I hope you won’t mind helping me with some troubleshooting.

I currently run Debian 13 Stable with KDE Plasma (Wayland). I have an Asus laptop with an AMD Vega integrated GPU and an Nvidia 2060 Mobile dedicated GPU.

Error shown in the attached GIF. Had to shorten it, but the flickering repeats non stop.

~~First of all, I’m sorry I can’t provide you with a video; I tried attaching it to the post but won’t let me attach any other than photos.~~

This issue shows up at random: when closing the lid and thus leaving the system suspended, I later open it up to continue using it and the bug manifests. The screen brightness ‘flashes’ and increasing or decreasing brightness manually doesn’t solve it. Most times, it suffices with closing the lid and opening it up again for the issue to disappear and, for the times it doesn’t work, a reboot is needed.

Now, one might think that this is an Nvidia driver-related issue.

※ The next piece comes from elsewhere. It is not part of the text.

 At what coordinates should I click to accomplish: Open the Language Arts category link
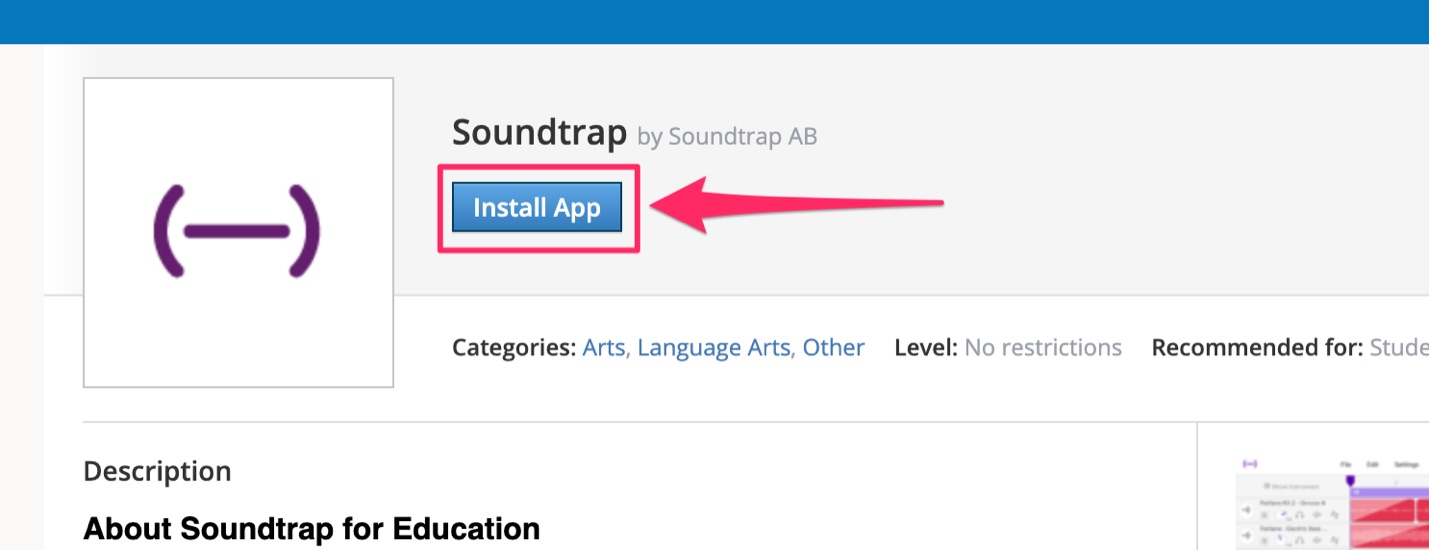tap(714, 347)
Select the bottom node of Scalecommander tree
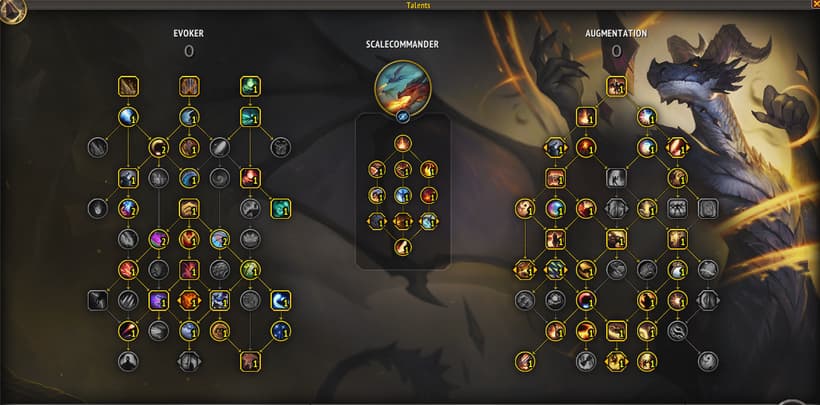Screen dimensions: 820x405 [x=403, y=247]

While I currently haven’t installed the proprietary driver and, thus, I suppose the open source Nouveau driver is in place instead, what makes me discard that possibility is that, prior to Debian, I tried Ubuntu and Mint (based on the former), in both of which I did install such Nvidia drivers, and the exact same issue occurred.

As far as I know, the AMD drivers are included with the Linux kernel, so that shouldn’t be the issue (?)

It doesn’t seem to be a Wayland issue either, since I’ve tried both X11 and Wayland, the issue showing up on both.

Finally, if it’s worth mentioning, this issue didn’t happen back on Windows. Not that I am planning on going back, rest assured.

I am thus out of ideas as to what might be causing this or what else try to do. I appreciate any clues you could provide me with.

Thank you in advance :)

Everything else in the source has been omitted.